▶ [WRITTEN TASKS]
a: In the text on teacher pensions, what share of teachers does the Pennsylvania Public School Retirement System estimate will leave before their pension benefit is worth a single dollar?
b: Write out, word for word, the part of the teacher pension text starting with "A defined-benefit pension" and going on through "a single dollar.".

▶ [EXCERPT PROVIDED]
-------------------------
A defined-benefit pension has long been a staple of the teaching profession. But lately it is coming under fire as responsible for huge deficits in state budgets (“Pensions Under Pressure,” Education Next, Spring 2018).
Rather than rehash the failure of state legislatures to uphold their end of the bargain or argue for slashing pensions, I’d like to suggest another solution. Teacher pensions at present are heavily back-loaded. Salaries in the early years are kept low. It’s only when teachers stay for 25 or 30 years do they get a payoff. In other words, pensions plans are designed to favor the minority who teach in a single system for a working lifetime, while penalizing those who leave before then. For example, the Pennsylvania Public School Retirement System estimates that about 80 percent of teachers will leave before their pension benefit is worth a single dollar.
-------------------------
▶ [GIVEN ENTRIES]
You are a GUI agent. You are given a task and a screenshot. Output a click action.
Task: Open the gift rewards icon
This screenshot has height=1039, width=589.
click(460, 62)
-------------------------
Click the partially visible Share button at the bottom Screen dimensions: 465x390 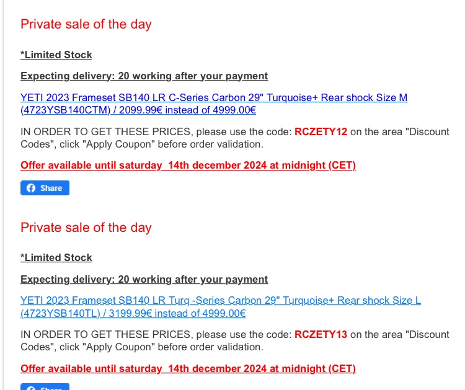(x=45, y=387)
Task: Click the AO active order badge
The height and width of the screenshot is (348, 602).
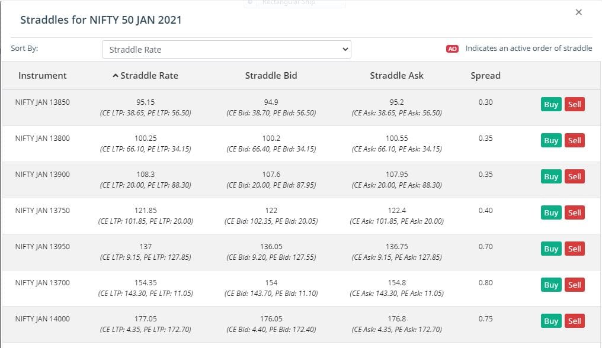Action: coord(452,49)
-------------------------
▶ [RESPONSES]
a: About 80 percent

b:
A defined-benefit pension has long been a staple of the teaching profession. But lately it is coming under fire as responsible for huge deficits in state budgets (“Pensions Under Pressure,” Education Next, Spring 2018).
Rather than rehash the failure of state legislatures to uphold their end of the bargain or argue for slashing pensions, I’d like to suggest another solution. Teacher pensions at present are heavily back-loaded. Salaries in the early years are kept low. It’s only when teachers stay for 25 or 30 years do they get a payoff. In other words, pensions plans are designed to favor the minority who teach in a single system for a working lifetime, while penalizing those who leave before then. For example, the Pennsylvania Public School Retirement System estimates that about 80 percent of teachers will leave before their pension benefit is worth a single dollar.